NRW-Innenminister Herbert Reul (CDU) ist eine zentrale Figur bei der Aufarbeitung der Flutkatastrophe.
Der Politiker will bei der Schuldfrage abwarten, welche Schlüsse der Untersuchungsausschuss aus seinen Ermittlungen zieht.
Im Interview spricht er über Konsequenzen aus der Flutkatastrophen und wie er sich künftig besser darauf vorbereiten will.
Köln/Düsseldorf – Herr Reul, in den Flutgebieten sind viele Schäden noch nicht behoben. Welche Weihnachtsbotschaft haben Sie an die Betroffenen?
Ich wünsche Ihnen von Herzen, dass sie trotz der Umstände ein besinnliches Weihnachtsfest feiern können. Als Landesregierung tun wir alles, damit der Wiederaufbau so schnell wie möglich vorangeht. Und wir arbeiten mit Hochdruck daran, die richtigen Lehren aus den Ereignissen zu ziehen. Behalten Sie Ihren Mut und seien Sie stolz auf das, was Sie nach dieser größten Naturkatastrophe in der Geschichte unseres Landes schon geschafft haben.
Nach der Katastrophe werden die Fehler jetzt durch einen Untersuchungsausschuss aufgearbeitet. Gibt es Fehler, die Sie sich persönlich ankreiden?
Wenn man sich die Zahl der Opfer und die Schäden anschaut, kann nicht alles richtig gelaufen sein. Welche Fehler gemacht wurden und ob sie persönliche oder strukturelle Ursachen hatten, lässt sich aber erst nach gründlicher Prüfung sagen. Diese Aufarbeitung passiert gerade. Auch wenn jetzt mancher im Nachhinein meint, schon genau zu wissen, wer schuld war und wie alles hätte optimal laufen können.
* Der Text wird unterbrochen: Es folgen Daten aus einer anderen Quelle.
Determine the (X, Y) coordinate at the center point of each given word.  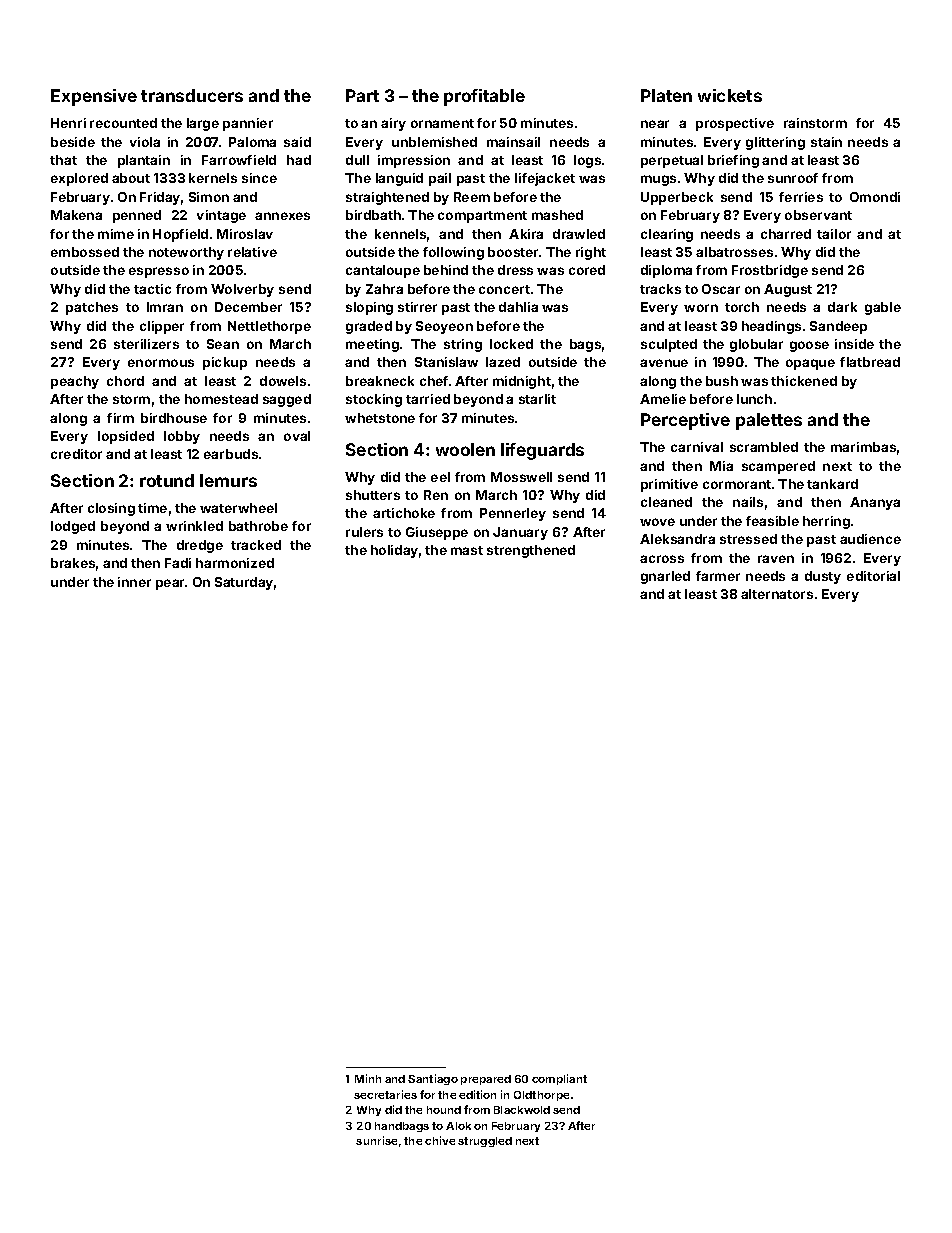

Sie waren im Urlaub, als die Katastrophe losbrach. Ist es deswegen zu Verzögerungen bei der Einrichtung des Krisenstabs gekommen?
Nein, denn erstens treffe ich diese Entscheidung nicht. Und zweitens habe ich meinen Urlaub nach drei Tagen sofort abgebrochen, als das Ausmaß der Katastrophe deutlich wurde. Ich habe mich ans Steuer meines Autos gesetzt und war noch während der Rückfahrt telefonisch in die Sitzungen des kleinen Krisenstabes zugeschaltet. Der arbeitete da bereits auf Hochtouren.
Warum haben Sie nicht den „Großen Krisenstab“ mit allen Ministern einberufen?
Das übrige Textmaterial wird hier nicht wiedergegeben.